→ **REQUEST 1**
Please write out the stretch of the shelephant documentation from "1. The files" through "one storage location).".

··· EXTRACTED TEXT

If you store a subdirectory of a dataset somewhere else, you can avoid storing the structure. For example, as dataset as follows:

|-- a.h5
`-- mydir
    |-- b.h5
    `-- c.h5

where you want to store mydir on a USB drive. Such that for example /mount/usb/mydata contains:

|-- b.h5
`-- c.h5

You can do this by:

shelephant add "usb" "/mount/usb/mydata" --rglob "*.h5" --prefix "mydir"

Keeping the dataset clean#

To avoid that you store files in the dataset directory that you intend to store in one/several storage locations, you can add

shelephant add "here" --rglob "*.h5" --skip "bak.*"

whereby the name "here" is specifically reserved for the dataset directory. This will update:

.shelephant/storage/here.yaml

with:

root: ../..
search:
    - rglob: '*.h5'
    - skip: 'bak.*'

Note

There is no files entry. Instead, the presence of files is searched on the fly if needed. Since these are ‘unmanaged’ files, no checksums are needed.

Running shelephant status will include lines for ‘managed’ files that are in the dataset directory but that you intent to have in a storage location. As an example, let us assume that you create a file e.h5 in the dataset directory.

Getting an overview#

status#

To get an overview use

shelephant status

It will output something like:

path

in use

laptop

usb

a.h5

laptop

==

==

mydir/b.h5

laptop

==

x

mydir/c.h5

usb

x

==

e.h5

here

x

x

with columns:

  1. The files (symlinks) in the dataset directory.

  2. The storage location currently in use.

  3. The status of the file in the storage locations (one column per storage location; only shown if there is more than one storage location).

Note

To limit the output to two columns use --short.

The status (column 3, 4, …) can be

  • ==: the file is the same in all locations where it is present.

  • 1, 2, …: different copies of the file exist; the same number means that the files are the same. The lower number, the newer the file likely is.

  • x: the file is not available in that location.

  • ?: the file is available in that location but the sha256 is unknown.

Note

Even though e.h5 is not a symbolic link, it is included in the overview, because it was marked as a type of file that you intent to store in a storage location.

There are several filters (that can be combined!):

option

description

--copies n

specific number of copies

--ne

more than one copy, at least one not equal (1, 2, …)

--eq

more than one copy, all equal (==)

--na

currently not available in any connected storage location

--unknown

sha256 unknown (?)

--in-use NAME

list files used from a specific storage location

--output#

If you want to do further processing, you can get a list of files in a yaml-file:

shelephant status [filters] --output myfiles.yaml

--copy#

To copy the selected files to a storage location or between storage locations, use:

shelephant status [filters] --copy source destination

where source and destination are storage locations (e.g. “here”, “laptop”, “usb”, …).

······
··· EXERCISE INPUT

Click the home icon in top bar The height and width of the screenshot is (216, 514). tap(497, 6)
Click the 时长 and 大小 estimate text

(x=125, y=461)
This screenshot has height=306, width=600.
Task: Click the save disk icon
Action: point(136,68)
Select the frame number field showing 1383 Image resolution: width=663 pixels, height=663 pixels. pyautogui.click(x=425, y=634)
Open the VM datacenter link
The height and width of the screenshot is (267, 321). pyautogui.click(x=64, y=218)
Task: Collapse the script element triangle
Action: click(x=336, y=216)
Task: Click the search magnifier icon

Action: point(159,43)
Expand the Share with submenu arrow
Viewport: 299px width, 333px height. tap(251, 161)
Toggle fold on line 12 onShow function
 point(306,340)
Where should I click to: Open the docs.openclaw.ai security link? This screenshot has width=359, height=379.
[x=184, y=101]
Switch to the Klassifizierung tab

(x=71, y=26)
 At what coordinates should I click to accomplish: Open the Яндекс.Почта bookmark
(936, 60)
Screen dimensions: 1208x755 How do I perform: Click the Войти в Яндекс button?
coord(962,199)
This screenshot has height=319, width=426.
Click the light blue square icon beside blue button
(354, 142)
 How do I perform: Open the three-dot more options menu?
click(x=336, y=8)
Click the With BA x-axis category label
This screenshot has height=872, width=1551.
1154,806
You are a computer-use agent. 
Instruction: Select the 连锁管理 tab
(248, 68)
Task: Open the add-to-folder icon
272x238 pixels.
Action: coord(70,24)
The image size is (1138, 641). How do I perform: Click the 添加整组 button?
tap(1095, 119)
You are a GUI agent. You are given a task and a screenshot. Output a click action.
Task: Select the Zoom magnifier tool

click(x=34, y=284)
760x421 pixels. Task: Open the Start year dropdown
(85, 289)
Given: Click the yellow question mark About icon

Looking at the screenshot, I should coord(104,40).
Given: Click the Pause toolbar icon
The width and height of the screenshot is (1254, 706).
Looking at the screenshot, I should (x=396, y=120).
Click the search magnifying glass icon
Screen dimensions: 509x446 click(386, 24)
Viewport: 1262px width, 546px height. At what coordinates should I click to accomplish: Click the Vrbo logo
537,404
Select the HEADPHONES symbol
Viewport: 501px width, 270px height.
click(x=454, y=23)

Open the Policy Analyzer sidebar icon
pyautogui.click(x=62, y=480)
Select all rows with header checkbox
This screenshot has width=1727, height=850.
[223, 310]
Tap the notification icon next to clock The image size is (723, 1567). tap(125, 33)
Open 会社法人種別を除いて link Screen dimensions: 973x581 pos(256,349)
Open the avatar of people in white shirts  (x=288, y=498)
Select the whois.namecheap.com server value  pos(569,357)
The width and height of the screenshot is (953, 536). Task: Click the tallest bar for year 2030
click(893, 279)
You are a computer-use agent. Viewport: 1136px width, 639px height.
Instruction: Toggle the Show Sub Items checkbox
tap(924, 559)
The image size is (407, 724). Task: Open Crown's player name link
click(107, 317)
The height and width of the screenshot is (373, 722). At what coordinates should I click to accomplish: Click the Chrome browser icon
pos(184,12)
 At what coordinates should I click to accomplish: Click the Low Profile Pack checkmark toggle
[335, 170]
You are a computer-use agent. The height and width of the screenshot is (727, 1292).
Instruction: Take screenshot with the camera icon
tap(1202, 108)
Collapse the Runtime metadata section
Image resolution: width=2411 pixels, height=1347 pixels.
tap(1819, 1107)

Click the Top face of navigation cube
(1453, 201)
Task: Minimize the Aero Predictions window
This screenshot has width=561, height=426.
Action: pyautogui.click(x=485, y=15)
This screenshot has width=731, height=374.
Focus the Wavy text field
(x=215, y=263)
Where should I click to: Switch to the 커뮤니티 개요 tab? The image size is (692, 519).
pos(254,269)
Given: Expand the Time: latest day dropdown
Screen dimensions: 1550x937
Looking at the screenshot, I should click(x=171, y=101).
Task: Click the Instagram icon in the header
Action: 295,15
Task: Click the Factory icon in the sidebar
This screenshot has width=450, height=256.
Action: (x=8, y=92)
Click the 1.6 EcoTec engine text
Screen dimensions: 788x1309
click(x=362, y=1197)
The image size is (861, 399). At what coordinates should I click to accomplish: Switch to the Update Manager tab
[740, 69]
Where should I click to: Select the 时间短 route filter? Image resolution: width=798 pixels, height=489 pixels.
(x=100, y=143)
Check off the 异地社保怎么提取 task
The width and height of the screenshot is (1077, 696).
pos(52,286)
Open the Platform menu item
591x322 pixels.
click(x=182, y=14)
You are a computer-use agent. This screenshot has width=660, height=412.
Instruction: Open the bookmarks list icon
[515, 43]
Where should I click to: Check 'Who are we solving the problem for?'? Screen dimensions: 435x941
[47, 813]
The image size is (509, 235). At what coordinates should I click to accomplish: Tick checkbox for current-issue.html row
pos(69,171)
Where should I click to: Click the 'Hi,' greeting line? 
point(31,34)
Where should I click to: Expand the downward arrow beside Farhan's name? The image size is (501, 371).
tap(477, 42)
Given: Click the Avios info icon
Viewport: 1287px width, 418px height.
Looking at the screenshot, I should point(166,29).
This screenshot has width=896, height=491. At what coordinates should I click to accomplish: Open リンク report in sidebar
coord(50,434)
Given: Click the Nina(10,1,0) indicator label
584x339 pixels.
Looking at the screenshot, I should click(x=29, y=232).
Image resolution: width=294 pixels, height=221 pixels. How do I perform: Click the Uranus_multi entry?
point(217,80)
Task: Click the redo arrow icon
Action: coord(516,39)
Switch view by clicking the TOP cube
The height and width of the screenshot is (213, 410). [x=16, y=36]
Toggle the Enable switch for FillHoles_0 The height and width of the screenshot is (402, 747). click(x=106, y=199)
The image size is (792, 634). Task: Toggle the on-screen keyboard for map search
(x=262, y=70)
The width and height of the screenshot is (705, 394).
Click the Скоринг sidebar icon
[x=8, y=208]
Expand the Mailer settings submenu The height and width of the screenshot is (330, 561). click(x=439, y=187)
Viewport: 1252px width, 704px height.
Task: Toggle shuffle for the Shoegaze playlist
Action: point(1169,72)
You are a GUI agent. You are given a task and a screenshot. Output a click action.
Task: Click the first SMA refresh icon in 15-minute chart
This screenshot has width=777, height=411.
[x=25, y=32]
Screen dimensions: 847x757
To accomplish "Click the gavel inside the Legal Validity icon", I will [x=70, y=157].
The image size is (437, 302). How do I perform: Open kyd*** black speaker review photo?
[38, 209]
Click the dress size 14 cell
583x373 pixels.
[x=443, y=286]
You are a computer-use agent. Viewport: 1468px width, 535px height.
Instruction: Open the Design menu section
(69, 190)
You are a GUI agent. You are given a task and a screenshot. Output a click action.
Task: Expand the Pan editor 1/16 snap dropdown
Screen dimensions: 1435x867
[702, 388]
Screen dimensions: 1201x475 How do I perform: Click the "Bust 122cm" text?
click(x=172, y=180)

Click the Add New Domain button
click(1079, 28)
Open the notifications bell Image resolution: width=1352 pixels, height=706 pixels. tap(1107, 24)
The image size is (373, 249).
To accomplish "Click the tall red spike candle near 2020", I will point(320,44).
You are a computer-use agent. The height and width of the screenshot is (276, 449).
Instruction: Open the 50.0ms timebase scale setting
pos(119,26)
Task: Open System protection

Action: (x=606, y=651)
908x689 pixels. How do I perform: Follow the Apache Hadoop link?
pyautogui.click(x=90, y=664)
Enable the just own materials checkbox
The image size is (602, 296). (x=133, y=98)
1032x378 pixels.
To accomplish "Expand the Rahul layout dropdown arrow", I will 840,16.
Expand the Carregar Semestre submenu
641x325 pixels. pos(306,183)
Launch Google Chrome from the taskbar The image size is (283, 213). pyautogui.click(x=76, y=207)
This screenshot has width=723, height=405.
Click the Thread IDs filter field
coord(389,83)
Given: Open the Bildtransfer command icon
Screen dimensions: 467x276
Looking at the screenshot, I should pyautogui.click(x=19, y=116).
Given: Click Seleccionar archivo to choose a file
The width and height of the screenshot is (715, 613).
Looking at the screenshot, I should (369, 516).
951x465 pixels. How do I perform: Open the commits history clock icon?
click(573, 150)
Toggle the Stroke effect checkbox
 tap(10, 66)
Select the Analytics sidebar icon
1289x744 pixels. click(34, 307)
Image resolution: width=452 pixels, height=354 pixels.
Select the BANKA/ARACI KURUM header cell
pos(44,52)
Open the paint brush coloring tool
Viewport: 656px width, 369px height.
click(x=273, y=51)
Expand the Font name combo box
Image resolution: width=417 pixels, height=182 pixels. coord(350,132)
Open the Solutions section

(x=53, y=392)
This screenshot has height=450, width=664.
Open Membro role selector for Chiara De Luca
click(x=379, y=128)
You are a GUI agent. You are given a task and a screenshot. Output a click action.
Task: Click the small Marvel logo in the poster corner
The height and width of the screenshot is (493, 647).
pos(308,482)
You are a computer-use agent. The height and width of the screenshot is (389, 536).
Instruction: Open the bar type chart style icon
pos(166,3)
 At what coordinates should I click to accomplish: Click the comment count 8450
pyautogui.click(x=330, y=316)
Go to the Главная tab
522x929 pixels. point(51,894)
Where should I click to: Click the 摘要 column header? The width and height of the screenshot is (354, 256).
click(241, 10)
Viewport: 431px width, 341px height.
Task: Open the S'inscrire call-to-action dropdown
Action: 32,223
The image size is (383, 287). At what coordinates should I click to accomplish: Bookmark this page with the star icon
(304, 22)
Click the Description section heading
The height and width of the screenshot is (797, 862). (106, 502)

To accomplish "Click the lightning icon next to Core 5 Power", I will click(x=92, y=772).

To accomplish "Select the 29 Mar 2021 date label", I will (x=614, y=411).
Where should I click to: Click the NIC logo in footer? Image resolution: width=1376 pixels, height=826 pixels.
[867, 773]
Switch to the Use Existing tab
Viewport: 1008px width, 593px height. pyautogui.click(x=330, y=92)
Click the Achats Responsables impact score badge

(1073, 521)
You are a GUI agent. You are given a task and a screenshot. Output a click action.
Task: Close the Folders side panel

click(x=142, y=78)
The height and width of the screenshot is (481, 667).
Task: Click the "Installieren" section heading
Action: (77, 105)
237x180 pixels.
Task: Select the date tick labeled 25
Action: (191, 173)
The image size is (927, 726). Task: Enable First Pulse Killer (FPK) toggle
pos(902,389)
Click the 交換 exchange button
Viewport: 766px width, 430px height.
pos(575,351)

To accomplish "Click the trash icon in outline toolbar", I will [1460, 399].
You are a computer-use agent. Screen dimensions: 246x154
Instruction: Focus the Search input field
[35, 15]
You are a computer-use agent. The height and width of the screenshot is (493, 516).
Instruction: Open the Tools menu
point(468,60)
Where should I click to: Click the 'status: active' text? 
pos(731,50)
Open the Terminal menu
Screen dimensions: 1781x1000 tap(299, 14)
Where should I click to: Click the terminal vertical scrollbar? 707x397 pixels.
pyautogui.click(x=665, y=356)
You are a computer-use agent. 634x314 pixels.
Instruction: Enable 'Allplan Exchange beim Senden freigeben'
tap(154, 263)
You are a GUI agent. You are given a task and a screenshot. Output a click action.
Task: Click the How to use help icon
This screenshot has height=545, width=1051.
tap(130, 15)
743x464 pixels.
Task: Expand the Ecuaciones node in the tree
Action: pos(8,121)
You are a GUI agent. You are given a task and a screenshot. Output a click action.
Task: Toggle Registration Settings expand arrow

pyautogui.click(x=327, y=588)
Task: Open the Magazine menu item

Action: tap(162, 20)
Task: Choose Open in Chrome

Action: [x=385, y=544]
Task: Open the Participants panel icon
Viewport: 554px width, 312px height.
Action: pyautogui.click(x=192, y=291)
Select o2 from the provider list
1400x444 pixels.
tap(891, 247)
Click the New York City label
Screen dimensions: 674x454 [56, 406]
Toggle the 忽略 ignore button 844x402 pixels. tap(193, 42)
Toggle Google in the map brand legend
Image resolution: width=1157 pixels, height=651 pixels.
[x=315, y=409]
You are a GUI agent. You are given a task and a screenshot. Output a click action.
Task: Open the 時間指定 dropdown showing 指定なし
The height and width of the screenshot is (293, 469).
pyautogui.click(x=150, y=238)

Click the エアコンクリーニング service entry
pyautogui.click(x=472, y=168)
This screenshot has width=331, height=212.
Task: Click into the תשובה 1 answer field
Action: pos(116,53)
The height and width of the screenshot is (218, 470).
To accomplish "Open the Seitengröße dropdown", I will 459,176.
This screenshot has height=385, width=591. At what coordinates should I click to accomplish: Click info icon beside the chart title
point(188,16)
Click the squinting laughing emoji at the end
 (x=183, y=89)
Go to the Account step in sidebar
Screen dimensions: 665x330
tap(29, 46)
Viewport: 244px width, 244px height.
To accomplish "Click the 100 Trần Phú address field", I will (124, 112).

······

→ **REQUEST 2**
In the listing, swap "Stroke" for "Shadow" in the stretch from the line that contains "951x465 pixels. How" through the line that contains "(1073, 521)", and return only those lines with nothing else changed.

→ **FINISHED ANSWER 1**
1. The files (symlinks) in the dataset directory.

  2. The storage location currently in use.

  3. The status of the file in the storage locations (one column per storage location; only shown if there is more than one storage location).

→ **FINISHED ANSWER 2**
951x465 pixels. How do I perform: Open the commits history clock icon?
click(573, 150)
Toggle the Shadow effect checkbox
 tap(10, 66)
Select the Analytics sidebar icon
1289x744 pixels. click(34, 307)
Image resolution: width=452 pixels, height=354 pixels.
Select the BANKA/ARACI KURUM header cell
pos(44,52)
Open the paint brush coloring tool
Viewport: 656px width, 369px height.
click(x=273, y=51)
Expand the Font name combo box
Image resolution: width=417 pixels, height=182 pixels. coord(350,132)
Open the Solutions section

(x=53, y=392)
This screenshot has height=450, width=664.
Open Membro role selector for Chiara De Luca
click(x=379, y=128)
You are a GUI agent. You are given a task and a screenshot. Output a click action.
Task: Click the small Marvel logo in the poster corner
The height and width of the screenshot is (493, 647).
pos(308,482)
You are a computer-use agent. The height and width of the screenshot is (389, 536).
Instruction: Open the bar type chart style icon
pos(166,3)
 At what coordinates should I click to accomplish: Click the comment count 8450
pyautogui.click(x=330, y=316)
Go to the Главная tab
522x929 pixels. point(51,894)
Where should I click to: Click the 摘要 column header? The width and height of the screenshot is (354, 256).
click(241, 10)
Viewport: 431px width, 341px height.
Task: Open the S'inscrire call-to-action dropdown
Action: 32,223
The image size is (383, 287). At what coordinates should I click to accomplish: Bookmark this page with the star icon
(304, 22)
Click the Description section heading
The height and width of the screenshot is (797, 862). (106, 502)

To accomplish "Click the lightning icon next to Core 5 Power", I will click(x=92, y=772).

To accomplish "Select the 29 Mar 2021 date label", I will (x=614, y=411).
Where should I click to: Click the NIC logo in footer? Image resolution: width=1376 pixels, height=826 pixels.
[867, 773]
Switch to the Use Existing tab
Viewport: 1008px width, 593px height. pyautogui.click(x=330, y=92)
Click the Achats Responsables impact score badge

(1073, 521)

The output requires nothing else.